(Stored data)
- Opening Delimiter -

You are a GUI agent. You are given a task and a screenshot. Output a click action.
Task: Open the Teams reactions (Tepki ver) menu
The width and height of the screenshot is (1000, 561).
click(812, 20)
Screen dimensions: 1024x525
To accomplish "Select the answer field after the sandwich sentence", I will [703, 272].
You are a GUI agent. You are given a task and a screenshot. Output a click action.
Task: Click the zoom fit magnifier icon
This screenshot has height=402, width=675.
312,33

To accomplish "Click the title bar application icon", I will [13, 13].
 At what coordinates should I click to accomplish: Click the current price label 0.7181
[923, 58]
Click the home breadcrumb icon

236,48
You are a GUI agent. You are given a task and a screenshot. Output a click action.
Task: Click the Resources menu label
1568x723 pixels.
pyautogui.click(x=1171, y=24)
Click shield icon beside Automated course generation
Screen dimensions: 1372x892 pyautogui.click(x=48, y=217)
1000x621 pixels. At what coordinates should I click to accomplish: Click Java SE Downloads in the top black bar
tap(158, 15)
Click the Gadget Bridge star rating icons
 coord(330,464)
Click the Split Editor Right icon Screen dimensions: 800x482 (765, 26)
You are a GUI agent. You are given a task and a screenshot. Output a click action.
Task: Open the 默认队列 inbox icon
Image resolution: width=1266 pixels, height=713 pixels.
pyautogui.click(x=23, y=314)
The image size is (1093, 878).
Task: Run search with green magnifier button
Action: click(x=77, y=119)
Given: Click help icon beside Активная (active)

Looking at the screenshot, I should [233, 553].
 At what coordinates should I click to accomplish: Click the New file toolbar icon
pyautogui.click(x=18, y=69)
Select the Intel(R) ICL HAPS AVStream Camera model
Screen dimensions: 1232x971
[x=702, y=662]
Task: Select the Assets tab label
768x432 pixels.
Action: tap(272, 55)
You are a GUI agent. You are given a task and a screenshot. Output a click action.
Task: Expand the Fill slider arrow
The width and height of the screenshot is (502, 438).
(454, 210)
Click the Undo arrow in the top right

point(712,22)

- Closing Delimiter -

> **DIRECTIONS**
Retype all of the records so that every line matches the original exactly.

> **EXERCISE RESPONSE**
You are a GUI agent. You are given a task and a screenshot. Output a click action.
Task: Open the Teams reactions (Tepki ver) menu
The width and height of the screenshot is (1000, 561).
click(812, 20)
Screen dimensions: 1024x525
To accomplish "Select the answer field after the sandwich sentence", I will [703, 272].
You are a GUI agent. You are given a task and a screenshot. Output a click action.
Task: Click the zoom fit magnifier icon
This screenshot has height=402, width=675.
312,33

To accomplish "Click the title bar application icon", I will [13, 13].
 At what coordinates should I click to accomplish: Click the current price label 0.7181
[923, 58]
Click the home breadcrumb icon

236,48
You are a GUI agent. You are given a task and a screenshot. Output a click action.
Task: Click the Resources menu label
1568x723 pixels.
pyautogui.click(x=1171, y=24)
Click shield icon beside Automated course generation
Screen dimensions: 1372x892 pyautogui.click(x=48, y=217)
1000x621 pixels. At what coordinates should I click to accomplish: Click Java SE Downloads in the top black bar
tap(158, 15)
Click the Gadget Bridge star rating icons
 coord(330,464)
Click the Split Editor Right icon Screen dimensions: 800x482 (765, 26)
You are a GUI agent. You are given a task and a screenshot. Output a click action.
Task: Open the 默认队列 inbox icon
Image resolution: width=1266 pixels, height=713 pixels.
pyautogui.click(x=23, y=314)
The image size is (1093, 878).
Task: Run search with green magnifier button
Action: click(x=77, y=119)
Given: Click help icon beside Активная (active)

Looking at the screenshot, I should [233, 553].
 At what coordinates should I click to accomplish: Click the New file toolbar icon
pyautogui.click(x=18, y=69)
Select the Intel(R) ICL HAPS AVStream Camera model
Screen dimensions: 1232x971
[x=702, y=662]
Task: Select the Assets tab label
768x432 pixels.
Action: tap(272, 55)
You are a GUI agent. You are given a task and a screenshot. Output a click action.
Task: Expand the Fill slider arrow
The width and height of the screenshot is (502, 438).
(454, 210)
Click the Undo arrow in the top right

point(712,22)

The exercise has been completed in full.